REALLY hates being fae, and has done a lot of shit to try and prevent himself from being easily identifiable as something not human. He tried cutting his ears off ((due to paul's comment calling them freaks) got caught, and one ear is fucked up now), continuously tried to get his tail injured enough to be amputated (that also didn't work, but now he's got a disabled tail that hurts to move too much), and even gave filing his teeth down a go (also didn't work- made them sharper if anything.)
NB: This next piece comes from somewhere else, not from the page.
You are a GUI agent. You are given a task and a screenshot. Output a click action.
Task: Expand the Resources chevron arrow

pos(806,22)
He doesn't wag his tail, and the gang can’t tell if it’s because he’s never happy or because the range of motion is limited due to his injury. If you’re lucky the tip of it will flick around but he also does that when angry so you can’t tell what the fuck dude is actually feeling
Fucked up his vocal cords growling all the time as a kid when trying to be intimidating, so now his growl sounds like a broken wolf's growl; he can't do it for too long or it fucks up his voice and he'll sound like a chain smoker. (Speaking of, I headcanon he used to/does smoke, just hid it well from Pony n Soda)
Purrs very rarely but when he does, he purrs like a motherfucker. Whole ass jet engine. It is LOUD and you will vibrate if he's hugging you.
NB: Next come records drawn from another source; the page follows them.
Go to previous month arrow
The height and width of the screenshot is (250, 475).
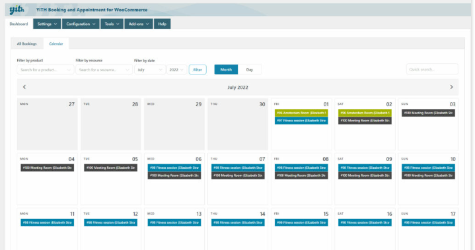coord(24,87)
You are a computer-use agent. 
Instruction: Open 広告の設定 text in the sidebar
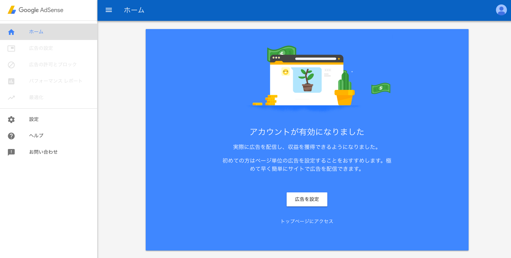click(x=41, y=48)
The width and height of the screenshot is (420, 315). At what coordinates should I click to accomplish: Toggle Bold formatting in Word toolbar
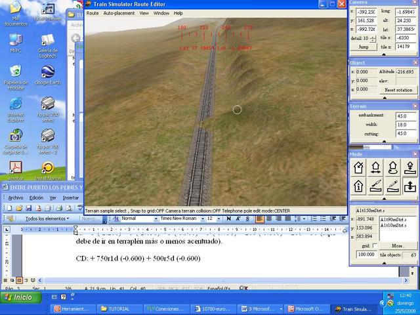tap(228, 219)

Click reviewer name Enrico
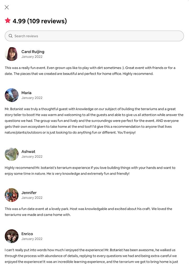tap(27, 234)
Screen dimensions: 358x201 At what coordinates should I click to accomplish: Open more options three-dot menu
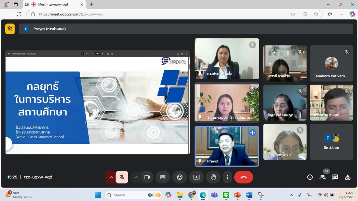click(227, 177)
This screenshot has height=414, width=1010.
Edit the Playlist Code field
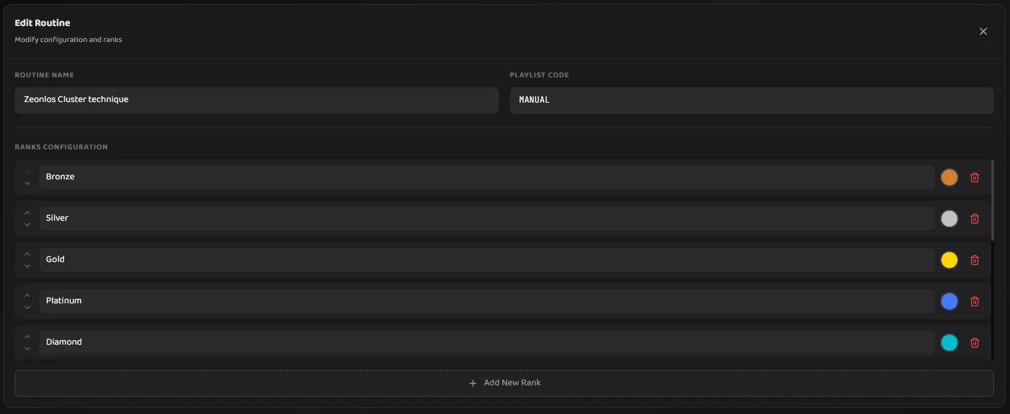[x=752, y=100]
His boss is the only one unaffected by his power. "You should give me a raise" 'Not gonna happen, Darrel' "FUC-"
Stole Darrel Sr's name. It's why he's junior /silly
Literally just anxiety personified, tbh. He cannot catch a break and hates himself so bad. He's equally as feral as his brothers but is just VERY good at keeping it lowkey.
All the fae are nature-linked in some way. Darry really likes the sun and warm weather. He's got Disney princess energy too, and animals adore him. (hence Two being drawn to him as a perch /silly) He gets followed home by neighborhood strays and keeps having to tell Soda that no, they can't keep them.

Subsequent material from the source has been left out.